> **CHALLENGE 1**
In the passage on the continued fraction of a square root, what is the integer part taken as a_1 when expanding √5?

# Start of PASSAGE PROVIDED

Continued fraction of a square root

Let's just do an example. Let's find the continued fraction for $\def\sf{\sqrt 5}\sf$. $\sf\approx 2.23$ or something, and $a_0$ is the integer part of this, which is 2.

Then we subtract $a_0$ from $\sf$ and take the reciprocal. That is, we calculate ${1\over \sf-2}$. If you're using a calculator, this comes out to 4.23 or so. Then $a_1$ is the integer part of this, which is 4. So: $$\sf=2+\cfrac{1}{4+\cfrac1{\vdots}}$$

Where we haven't figured out the $\vdots$ part yet. To get that, we take our $4.23$, subtract $a_1$, and take the reciprocal; that is, we calculate ${1\over 4.23 - 4} \approx 4.23$. This is just the same as we had before, so $a_2$ is 4 again, and continuing in the same way, $a_3 = a_4 = \ldots = 4$: $$\sf=2+\cfrac{1}{4+\cfrac1{4+\cfrac1{4+\cfrac1\vdots}}}$$


This procedure will work for any number whatever, but for $\sf$ we can use a little algebraic cleverness to see that the fours really do repeat. When we get to the ${1\over \sf-2}$ stage, we apply algebra to convert this to ${1\over \sf-2}\cdot{\sf+2\over\sf+2} = \sf+2$. So we could say that: $$\begin{align} \sf & = 2 + \cfrac 1{2+\sf}\\ 2 + \sf & = 4 + \cfrac 1{2+\sf}. \end{align}$$

If we substitute the right-hand side of the last equation expression into itself in place of $ 2+ \sf$, we get:

$$ \begin{align} 2+ \sf & = 4 + \cfrac 1{4 + \cfrac 1{2+\sf}} \\ & = 4 + \cfrac 1{4 + \cfrac 1{4 + \cfrac 1{2+\sf}}} \\ & = 4 + \cfrac 1{4 + \cfrac 1{4 + \cfrac 1{4 + \cfrac 1{2+\sf}}}} \\ & = \cdots \end{align} $$

and it's evident that the fours will repeat forever.

# End of PASSAGE PROVIDED
# Start of INPUT DATA

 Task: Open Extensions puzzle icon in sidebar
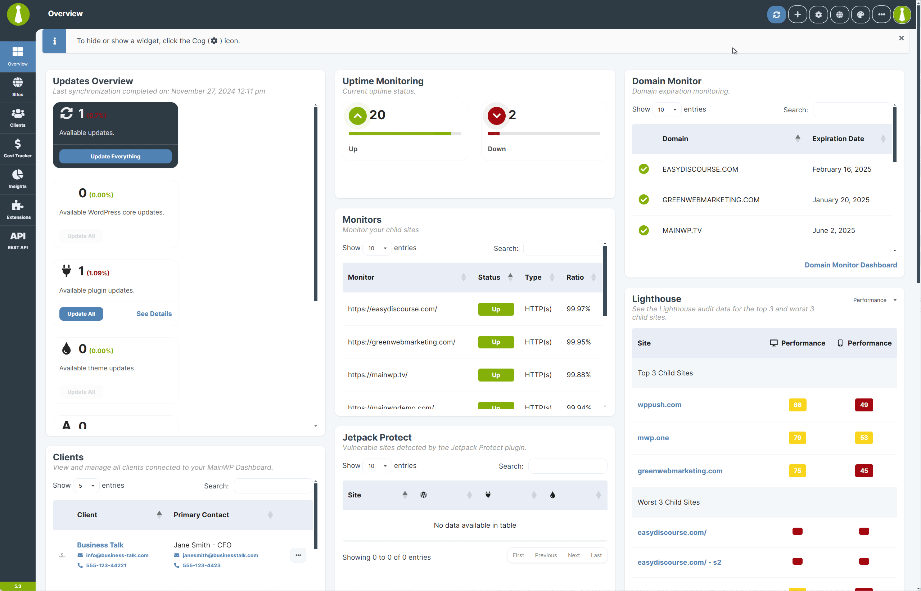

# End of INPUT DATA
# Start of INPUT DATA

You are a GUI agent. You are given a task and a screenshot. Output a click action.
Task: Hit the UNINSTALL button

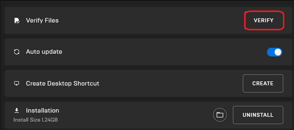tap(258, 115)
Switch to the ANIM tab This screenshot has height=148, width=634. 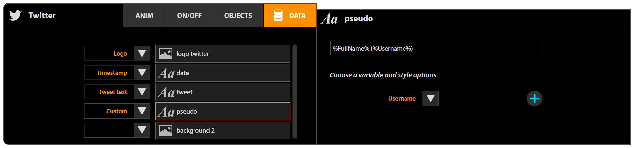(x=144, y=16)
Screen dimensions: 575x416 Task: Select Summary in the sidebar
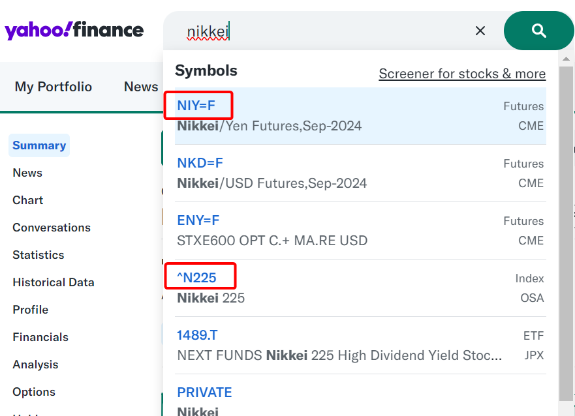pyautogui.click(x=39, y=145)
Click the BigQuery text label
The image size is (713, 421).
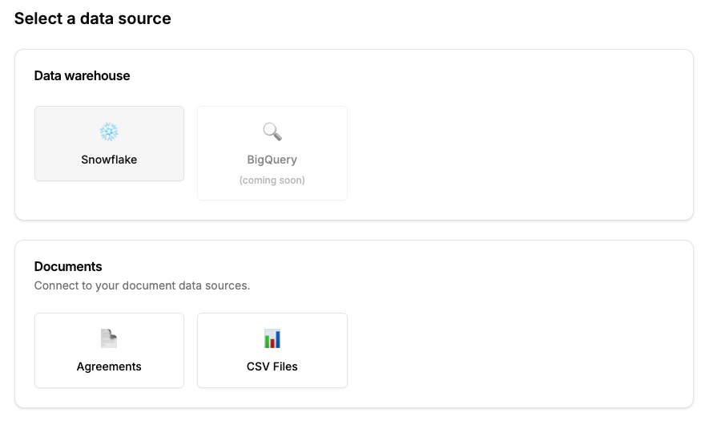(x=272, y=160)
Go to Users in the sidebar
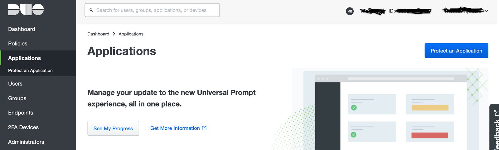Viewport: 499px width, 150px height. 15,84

# End of INPUT DATA

> **CHALLENGE 2**
Convert the lines of the records starting at the one containing "Screen dimensions: 575x416" and ending at the one containing "Viewport: 499px width, 150px height. 15,84" into a JSON list of strings, one string per line, with blank lines and pictures omitted.

> **WRITTEN RESPONSE 1**
4

> **WRITTEN RESPONSE 2**
[
  "Screen dimensions: 575x416 Task: Select Summary in the sidebar",
  "pyautogui.click(x=39, y=145)",
  "Click the BigQuery text label",
  "The image size is (713, 421).",
  "(x=272, y=160)",
  "Go to Users in the sidebar",
  "Viewport: 499px width, 150px height. 15,84"
]